Revision as of 18:41, 17 October 2014

Home


Colony PCR with Taq polymerase

Equipment:

- PCR machine

Chemicals & consumables:

- Sterile Eppendorf Tubes

- LB-agar plate with appropriate antibiotic

- Primers (usually VF2 and VR)

- Sterile pipet tips

Mixtures: 1x Reaction Mixture (25 µL)

- 12,5 µL 2x Taq MM

- 0,5 µL VF2 (10 µM)

- 0,5 µL VR (10 µM)

- 1 µL of colony suspension

- ddH2O to 25 µL

Procedure:

The colony PCR is a modified PCR programm employed to verifiy transformation success by amplifiying the insert or the vector construct used for transformation. This is necessary due to the fact, that a transformation with the empty vector may lead to antibiotic resistance.

- Pick one colony with a sterile tip and suspend in 10 µL of ddH2O.

- Inoculate tip with colony into tube. Pipet up and down to ensure all cells are transferred to tube.

Start the PCR using the following programm and 1x mix.

Run a gel to determine the product length (don't forget the positive control).

#   Temperature   Time
         
1   95°C   00:05:00
         
2   95°C   00:00:30
         
3   55°C   00:00:30
         
4   68°C   1 min/kbp
         
5   GO TO 2   REPEAT 30x
         
6   68°C   1.5 min/kbp
         
7   4°C   HOLD

Your instructions. Copy the colony PCR protocol from the words "- 0,5 µL VF2" through the words "to antibiotic resistance.", substituting "nuclease-free water" for every occurrence of "ddH2O".

Information.
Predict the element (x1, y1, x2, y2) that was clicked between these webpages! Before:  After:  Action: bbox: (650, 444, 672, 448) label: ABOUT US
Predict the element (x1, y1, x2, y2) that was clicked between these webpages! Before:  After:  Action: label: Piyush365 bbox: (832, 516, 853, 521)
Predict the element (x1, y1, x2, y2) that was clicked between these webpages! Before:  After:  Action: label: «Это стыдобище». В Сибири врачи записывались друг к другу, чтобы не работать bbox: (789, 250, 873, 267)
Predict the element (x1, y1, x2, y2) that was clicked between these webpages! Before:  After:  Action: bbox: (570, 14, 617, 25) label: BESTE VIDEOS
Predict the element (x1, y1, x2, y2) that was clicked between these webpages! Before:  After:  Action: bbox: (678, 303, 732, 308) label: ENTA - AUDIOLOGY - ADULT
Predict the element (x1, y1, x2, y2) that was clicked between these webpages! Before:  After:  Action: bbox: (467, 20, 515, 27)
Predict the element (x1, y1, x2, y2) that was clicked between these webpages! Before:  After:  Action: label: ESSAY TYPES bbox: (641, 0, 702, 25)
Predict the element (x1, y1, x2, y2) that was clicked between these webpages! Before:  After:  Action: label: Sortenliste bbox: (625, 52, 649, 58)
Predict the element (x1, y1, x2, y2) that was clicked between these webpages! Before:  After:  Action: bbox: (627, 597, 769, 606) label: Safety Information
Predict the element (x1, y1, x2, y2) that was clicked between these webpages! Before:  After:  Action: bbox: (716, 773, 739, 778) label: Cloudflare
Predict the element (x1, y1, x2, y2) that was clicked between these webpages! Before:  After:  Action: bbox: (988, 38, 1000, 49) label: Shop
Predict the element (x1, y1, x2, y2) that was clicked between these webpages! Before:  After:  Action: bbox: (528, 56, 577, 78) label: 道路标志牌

Output.
- 0,5 µL VF2 (10 µM)

- 0,5 µL VR (10 µM)

- 1 µL of colony suspension

- nuclease-free water to 25 µL

Procedure:

The colony PCR is a modified PCR programm employed to verifiy transformation success by amplifiying the insert or the vector construct used for transformation. This is necessary due to the fact, that a transformation with the empty vector may lead to antibiotic resistance.